New Yorkers could spend a third of a million more hours a year stuck in traffic if the “grace period” for parking violations voted by the City Council this week becomes law.

3672447574_f6f7a69255.jpgPhoto: @10/Flickr
That’s what the Balanced Transportation Analyzer traffic-pricing model calculates, based on an assumed 10 percent drop in issuance of parking tickets. While no one knows just how many fewer tickets will be issued (none of the 47 council members voting aye on Intro 907 offered a guess), the manifold repercussions for enforcement — a narrower time window, greater complexity, general undermining of traffic agents — suggest that a one-tenth drop isn’t unreasonable.

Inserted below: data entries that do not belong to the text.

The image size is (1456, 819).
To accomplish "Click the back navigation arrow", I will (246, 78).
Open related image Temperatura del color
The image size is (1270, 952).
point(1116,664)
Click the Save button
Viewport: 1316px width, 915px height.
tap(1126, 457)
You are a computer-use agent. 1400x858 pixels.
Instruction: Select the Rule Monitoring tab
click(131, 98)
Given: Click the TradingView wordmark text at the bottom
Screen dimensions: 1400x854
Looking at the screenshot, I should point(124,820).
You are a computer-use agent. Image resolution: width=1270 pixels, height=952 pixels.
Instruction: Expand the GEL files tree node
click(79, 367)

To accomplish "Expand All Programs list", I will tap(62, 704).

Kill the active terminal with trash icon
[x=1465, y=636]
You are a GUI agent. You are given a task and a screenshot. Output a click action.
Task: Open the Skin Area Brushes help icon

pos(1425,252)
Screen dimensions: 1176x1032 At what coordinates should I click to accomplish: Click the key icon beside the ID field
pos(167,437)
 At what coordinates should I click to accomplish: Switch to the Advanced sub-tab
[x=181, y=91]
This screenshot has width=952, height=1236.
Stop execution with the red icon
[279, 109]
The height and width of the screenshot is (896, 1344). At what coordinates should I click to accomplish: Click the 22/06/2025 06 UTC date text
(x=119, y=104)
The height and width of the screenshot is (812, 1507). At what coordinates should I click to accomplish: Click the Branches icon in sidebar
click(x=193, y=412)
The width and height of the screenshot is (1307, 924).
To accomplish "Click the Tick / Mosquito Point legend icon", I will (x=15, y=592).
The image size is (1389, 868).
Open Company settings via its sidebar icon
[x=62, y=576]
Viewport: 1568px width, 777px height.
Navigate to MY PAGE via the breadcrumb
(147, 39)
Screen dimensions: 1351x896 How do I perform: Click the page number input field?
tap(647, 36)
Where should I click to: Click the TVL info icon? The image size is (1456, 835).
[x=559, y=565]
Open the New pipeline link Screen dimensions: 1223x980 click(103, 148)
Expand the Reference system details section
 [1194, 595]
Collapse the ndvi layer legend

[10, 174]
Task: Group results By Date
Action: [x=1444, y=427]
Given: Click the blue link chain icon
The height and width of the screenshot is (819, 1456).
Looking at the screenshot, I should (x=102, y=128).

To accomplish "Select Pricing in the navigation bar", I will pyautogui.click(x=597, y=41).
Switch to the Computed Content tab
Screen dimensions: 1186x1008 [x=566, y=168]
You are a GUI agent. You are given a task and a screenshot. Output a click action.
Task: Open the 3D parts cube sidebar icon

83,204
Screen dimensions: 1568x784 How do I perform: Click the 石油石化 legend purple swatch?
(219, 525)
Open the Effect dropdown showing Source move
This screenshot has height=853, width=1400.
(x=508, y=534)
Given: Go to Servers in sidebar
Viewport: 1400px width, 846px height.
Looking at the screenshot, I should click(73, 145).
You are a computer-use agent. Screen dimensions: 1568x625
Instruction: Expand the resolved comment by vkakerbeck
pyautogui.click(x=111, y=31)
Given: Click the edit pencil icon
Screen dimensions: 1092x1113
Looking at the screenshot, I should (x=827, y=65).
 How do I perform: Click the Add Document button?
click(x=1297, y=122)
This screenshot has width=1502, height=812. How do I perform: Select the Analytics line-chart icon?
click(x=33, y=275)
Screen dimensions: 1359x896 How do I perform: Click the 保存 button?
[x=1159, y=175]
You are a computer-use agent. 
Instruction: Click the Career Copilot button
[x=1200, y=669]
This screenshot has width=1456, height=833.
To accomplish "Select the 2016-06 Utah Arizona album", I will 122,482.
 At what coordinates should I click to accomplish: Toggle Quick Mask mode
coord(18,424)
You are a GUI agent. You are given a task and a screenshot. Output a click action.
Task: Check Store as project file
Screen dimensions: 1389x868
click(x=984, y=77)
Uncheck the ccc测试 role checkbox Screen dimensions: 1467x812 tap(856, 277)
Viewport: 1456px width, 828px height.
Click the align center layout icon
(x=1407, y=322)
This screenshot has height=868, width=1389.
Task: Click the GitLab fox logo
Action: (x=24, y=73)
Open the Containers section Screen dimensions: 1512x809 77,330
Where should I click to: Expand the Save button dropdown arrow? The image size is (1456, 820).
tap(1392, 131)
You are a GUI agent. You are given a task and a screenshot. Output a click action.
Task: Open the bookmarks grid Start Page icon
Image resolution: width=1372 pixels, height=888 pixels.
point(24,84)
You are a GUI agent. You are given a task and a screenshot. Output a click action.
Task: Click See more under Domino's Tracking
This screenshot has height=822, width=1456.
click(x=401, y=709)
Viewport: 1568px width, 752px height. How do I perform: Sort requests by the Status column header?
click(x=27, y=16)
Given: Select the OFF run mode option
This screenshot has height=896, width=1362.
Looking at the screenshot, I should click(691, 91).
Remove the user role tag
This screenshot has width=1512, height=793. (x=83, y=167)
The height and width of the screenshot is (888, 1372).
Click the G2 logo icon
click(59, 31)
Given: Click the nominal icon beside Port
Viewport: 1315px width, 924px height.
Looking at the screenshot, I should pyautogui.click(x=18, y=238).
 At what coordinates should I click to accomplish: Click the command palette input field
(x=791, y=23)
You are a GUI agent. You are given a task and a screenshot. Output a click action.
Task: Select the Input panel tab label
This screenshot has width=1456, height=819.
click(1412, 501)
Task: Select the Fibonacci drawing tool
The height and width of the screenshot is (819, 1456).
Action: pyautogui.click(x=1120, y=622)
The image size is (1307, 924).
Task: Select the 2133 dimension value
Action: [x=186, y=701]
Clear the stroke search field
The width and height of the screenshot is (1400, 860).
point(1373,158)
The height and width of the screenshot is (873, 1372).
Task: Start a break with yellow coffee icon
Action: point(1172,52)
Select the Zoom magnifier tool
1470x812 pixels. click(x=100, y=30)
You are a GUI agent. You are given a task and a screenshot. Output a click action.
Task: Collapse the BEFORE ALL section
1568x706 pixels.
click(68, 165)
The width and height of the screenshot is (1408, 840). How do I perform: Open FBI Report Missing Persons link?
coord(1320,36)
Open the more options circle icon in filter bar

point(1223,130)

Worsened gridlock follows automatically from making curbside parking cheaper. The lessened likelihood of being served a parking ticket can be expected to draw more auto trips into Manhattan and around town as well. The added congestion isn’t huge; most car trips not made are on account of other factors, and only a tenth of all parking tickets are being assumed away. But the impact will be visible.

Most of the estimated 334,000 hours lost, around 85 percent, will come from drivers outside the Manhattan Central Business District, putting an ironic stamp on Council Member Tish James’ reminder to the mayor that his narrow re-election was “a call from average New Yorkers for relief.”

Note: Readers who want to check the analysis in the BTA should head to the Parking worksheet, a dozen tabs from the back.